[Material for this task]
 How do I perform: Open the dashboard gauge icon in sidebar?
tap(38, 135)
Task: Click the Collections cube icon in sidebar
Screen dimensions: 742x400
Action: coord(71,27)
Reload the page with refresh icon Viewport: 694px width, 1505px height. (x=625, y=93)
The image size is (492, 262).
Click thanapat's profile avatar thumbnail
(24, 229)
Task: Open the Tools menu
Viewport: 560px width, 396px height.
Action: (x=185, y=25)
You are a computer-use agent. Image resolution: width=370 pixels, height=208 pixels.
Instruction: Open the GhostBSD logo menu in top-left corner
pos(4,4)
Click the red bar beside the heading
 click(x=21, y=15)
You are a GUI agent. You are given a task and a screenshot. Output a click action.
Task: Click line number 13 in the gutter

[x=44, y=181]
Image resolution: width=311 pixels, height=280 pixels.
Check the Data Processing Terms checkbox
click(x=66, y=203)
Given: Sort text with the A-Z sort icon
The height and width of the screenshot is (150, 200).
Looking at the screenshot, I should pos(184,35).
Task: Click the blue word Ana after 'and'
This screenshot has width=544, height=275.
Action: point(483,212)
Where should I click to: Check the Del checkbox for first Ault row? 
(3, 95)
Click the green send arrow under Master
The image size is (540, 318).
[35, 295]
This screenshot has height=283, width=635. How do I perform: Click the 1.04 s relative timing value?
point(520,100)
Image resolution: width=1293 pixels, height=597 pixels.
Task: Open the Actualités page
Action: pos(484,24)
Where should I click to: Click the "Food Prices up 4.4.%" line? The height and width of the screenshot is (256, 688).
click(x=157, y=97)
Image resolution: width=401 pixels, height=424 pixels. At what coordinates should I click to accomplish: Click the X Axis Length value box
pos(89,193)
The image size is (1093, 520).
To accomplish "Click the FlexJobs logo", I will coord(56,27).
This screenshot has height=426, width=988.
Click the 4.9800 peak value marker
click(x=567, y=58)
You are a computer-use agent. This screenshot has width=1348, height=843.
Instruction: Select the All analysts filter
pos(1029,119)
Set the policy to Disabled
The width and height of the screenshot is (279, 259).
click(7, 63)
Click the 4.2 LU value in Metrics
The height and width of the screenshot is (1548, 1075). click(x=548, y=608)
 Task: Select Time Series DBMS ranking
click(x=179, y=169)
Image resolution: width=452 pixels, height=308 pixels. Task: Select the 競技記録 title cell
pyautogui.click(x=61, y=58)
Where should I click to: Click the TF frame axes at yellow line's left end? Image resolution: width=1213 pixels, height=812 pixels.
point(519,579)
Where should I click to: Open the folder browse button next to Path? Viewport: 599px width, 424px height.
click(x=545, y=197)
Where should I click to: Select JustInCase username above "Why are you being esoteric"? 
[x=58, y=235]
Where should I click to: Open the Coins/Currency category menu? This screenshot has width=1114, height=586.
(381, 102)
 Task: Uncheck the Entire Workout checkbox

[Problem statement] Reproduce every record above exactly as it appears.

[Answer to the problem]
 How do I perform: Open the dashboard gauge icon in sidebar?
tap(38, 135)
Task: Click the Collections cube icon in sidebar
Screen dimensions: 742x400
Action: coord(71,27)
Reload the page with refresh icon Viewport: 694px width, 1505px height. (x=625, y=93)
The image size is (492, 262).
Click thanapat's profile avatar thumbnail
(24, 229)
Task: Open the Tools menu
Viewport: 560px width, 396px height.
Action: (x=185, y=25)
You are a computer-use agent. Image resolution: width=370 pixels, height=208 pixels.
Instruction: Open the GhostBSD logo menu in top-left corner
pos(4,4)
Click the red bar beside the heading
 click(x=21, y=15)
You are a GUI agent. You are given a task and a screenshot. Output a click action.
Task: Click line number 13 in the gutter

[x=44, y=181]
Image resolution: width=311 pixels, height=280 pixels.
Check the Data Processing Terms checkbox
click(x=66, y=203)
Given: Sort text with the A-Z sort icon
The height and width of the screenshot is (150, 200).
Looking at the screenshot, I should pos(184,35).
Task: Click the blue word Ana after 'and'
This screenshot has width=544, height=275.
Action: point(483,212)
Where should I click to: Check the Del checkbox for first Ault row? 
(3, 95)
Click the green send arrow under Master
The image size is (540, 318).
[35, 295]
This screenshot has height=283, width=635. How do I perform: Click the 1.04 s relative timing value?
point(520,100)
Image resolution: width=1293 pixels, height=597 pixels.
Task: Open the Actualités page
Action: pos(484,24)
Where should I click to: Click the "Food Prices up 4.4.%" line? The height and width of the screenshot is (256, 688).
click(x=157, y=97)
Image resolution: width=401 pixels, height=424 pixels. At what coordinates should I click to accomplish: Click the X Axis Length value box
pos(89,193)
The image size is (1093, 520).
To accomplish "Click the FlexJobs logo", I will coord(56,27).
This screenshot has height=426, width=988.
Click the 4.9800 peak value marker
click(x=567, y=58)
You are a computer-use agent. This screenshot has width=1348, height=843.
Instruction: Select the All analysts filter
pos(1029,119)
Set the policy to Disabled
The width and height of the screenshot is (279, 259).
click(7, 63)
Click the 4.2 LU value in Metrics
The height and width of the screenshot is (1548, 1075). click(x=548, y=608)
 Task: Select Time Series DBMS ranking
click(x=179, y=169)
Image resolution: width=452 pixels, height=308 pixels. Task: Select the 競技記録 title cell
pyautogui.click(x=61, y=58)
Where should I click to: Click the TF frame axes at yellow line's left end? Image resolution: width=1213 pixels, height=812 pixels.
point(519,579)
Where should I click to: Open the folder browse button next to Path? Viewport: 599px width, 424px height.
click(x=545, y=197)
Where should I click to: Select JustInCase username above "Why are you being esoteric"? 
[x=58, y=235]
Where should I click to: Open the Coins/Currency category menu? This screenshot has width=1114, height=586.
(381, 102)
 Task: Uncheck the Entire Workout checkbox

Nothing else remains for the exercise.